Word and element location data:
■ ■ ■ ■ ■ ■ ■
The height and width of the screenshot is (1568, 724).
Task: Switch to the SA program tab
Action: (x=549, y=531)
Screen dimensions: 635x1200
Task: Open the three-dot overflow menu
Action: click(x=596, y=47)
■ ■ ■ ■ ■ ■ ■
▸ **TASK BRIEF**
Copy out all of the records above, line for line, with nothing changed.

▸ **ANSWER**
The height and width of the screenshot is (1568, 724).
Task: Switch to the SA program tab
Action: (x=549, y=531)
Screen dimensions: 635x1200
Task: Open the three-dot overflow menu
Action: click(x=596, y=47)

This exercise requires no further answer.